FRIDAY, Jan. 22, 2021 (HealthDay News) -- There was a significant decrease in the number of patients undergoing screening tests for cancer and in the number of resulting diagnoses of cancerous and precancerous lesions during the first peak of the COVID-19 pandemic, according to a research letter published online Jan. 14 in JAMA Oncology.
Ziad Bakouny, M.D., from the Dana-Farber Cancer Institute in Boston, and colleagues assessed the number of patients undergoing cancer screening tests (low-dose computed tomography [CT], Papanicolaou [Pap] test, colonoscopy, prostate-specific antigen screening, or mammography) and the number of ensuing cancer diagnoses during the COVID-19 pandemic. The analysis included a comparison between the first peak of the pandemic (March 2 to June 2, 2020) and three control periods (Dec. 1, 2019, to March 2, 2020; March 2 to June 2, 2019; and June 3 to Sept. 3, 2020).
The researchers found that 15,453 patients underwent screening during March 2 to June 2, 2020, resulting in 1,985 ensuing diagnoses. Percentage decreases in screening were observed across all screening tests compared with all three control periods (range: –60 to –82 percent). Corresponding percentage decreases in diagnoses resulting from the cancer screening tests were also observed (range: –19 to –78 percent). Except for low-dose CT scans, the percentage of positivity of screening tests appeared to be higher during the initial pandemic period versus the control periods.

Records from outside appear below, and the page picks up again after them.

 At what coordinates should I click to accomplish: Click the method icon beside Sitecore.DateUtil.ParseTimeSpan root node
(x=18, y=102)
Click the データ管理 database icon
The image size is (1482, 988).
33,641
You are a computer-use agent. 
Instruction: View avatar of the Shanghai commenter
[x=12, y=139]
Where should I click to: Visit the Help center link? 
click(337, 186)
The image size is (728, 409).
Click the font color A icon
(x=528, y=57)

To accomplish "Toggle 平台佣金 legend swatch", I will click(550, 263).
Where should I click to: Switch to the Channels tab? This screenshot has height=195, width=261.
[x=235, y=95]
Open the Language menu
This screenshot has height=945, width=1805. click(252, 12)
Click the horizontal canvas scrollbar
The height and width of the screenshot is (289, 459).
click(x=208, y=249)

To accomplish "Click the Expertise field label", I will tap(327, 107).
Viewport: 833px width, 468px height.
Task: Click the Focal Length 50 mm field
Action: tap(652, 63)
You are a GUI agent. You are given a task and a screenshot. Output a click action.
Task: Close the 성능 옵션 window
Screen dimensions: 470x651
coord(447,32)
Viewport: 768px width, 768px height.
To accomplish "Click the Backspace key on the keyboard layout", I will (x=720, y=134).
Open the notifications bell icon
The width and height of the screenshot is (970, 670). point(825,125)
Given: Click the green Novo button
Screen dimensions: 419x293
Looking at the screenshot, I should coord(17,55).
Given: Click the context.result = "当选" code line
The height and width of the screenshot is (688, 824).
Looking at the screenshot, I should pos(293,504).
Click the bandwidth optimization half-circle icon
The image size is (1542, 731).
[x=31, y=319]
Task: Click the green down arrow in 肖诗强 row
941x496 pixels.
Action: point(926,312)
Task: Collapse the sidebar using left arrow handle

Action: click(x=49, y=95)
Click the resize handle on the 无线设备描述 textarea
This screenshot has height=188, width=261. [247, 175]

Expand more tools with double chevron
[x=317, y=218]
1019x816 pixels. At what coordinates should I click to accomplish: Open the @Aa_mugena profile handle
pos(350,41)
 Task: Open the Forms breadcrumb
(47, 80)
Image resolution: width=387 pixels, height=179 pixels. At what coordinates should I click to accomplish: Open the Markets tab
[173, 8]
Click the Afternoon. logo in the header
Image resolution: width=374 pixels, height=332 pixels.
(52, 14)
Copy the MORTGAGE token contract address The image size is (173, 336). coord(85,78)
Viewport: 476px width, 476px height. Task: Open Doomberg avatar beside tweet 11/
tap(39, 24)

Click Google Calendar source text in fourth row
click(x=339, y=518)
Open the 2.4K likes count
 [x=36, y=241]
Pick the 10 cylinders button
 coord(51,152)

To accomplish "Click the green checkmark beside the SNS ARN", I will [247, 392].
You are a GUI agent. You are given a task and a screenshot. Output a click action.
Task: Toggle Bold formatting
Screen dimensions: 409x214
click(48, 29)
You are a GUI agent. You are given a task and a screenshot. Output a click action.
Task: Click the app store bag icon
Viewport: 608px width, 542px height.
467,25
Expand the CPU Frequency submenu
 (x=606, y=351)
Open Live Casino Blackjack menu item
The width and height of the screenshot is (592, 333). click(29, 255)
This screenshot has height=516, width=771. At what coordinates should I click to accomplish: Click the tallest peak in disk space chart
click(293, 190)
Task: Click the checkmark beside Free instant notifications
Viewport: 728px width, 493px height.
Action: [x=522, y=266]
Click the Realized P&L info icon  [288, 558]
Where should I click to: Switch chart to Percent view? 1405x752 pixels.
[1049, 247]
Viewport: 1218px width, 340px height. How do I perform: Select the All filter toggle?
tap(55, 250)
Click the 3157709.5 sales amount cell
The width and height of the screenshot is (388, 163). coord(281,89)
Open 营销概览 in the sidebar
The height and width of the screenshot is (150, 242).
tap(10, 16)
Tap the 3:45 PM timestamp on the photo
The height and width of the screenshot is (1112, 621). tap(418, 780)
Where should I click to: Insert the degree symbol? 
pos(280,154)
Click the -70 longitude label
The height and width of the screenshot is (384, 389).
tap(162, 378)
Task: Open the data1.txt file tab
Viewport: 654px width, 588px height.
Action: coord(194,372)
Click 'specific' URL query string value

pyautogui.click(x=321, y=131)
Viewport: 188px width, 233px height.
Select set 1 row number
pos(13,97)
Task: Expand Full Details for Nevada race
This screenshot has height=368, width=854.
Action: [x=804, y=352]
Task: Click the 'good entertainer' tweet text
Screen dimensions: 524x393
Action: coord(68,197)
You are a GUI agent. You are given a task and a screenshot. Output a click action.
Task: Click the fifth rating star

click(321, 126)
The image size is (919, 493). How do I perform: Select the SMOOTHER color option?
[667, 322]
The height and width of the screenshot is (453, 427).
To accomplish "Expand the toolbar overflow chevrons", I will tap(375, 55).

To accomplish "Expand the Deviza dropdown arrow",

It was estimated that 1,438 cancerous and precancerous lesion diagnoses (1,985 versus an anticipated 3,423 diagnoses) were "missed" during the initial pandemic period.
"The percentage of screening tests leading to a diagnosis of a cancerous or precancerous lesion was higher during the primary pandemic period, which may reflect the prioritization of high-risk patients for cancer screening during the pandemic," the authors write.
Several authors disclosed financial ties to the pharmaceutical industry.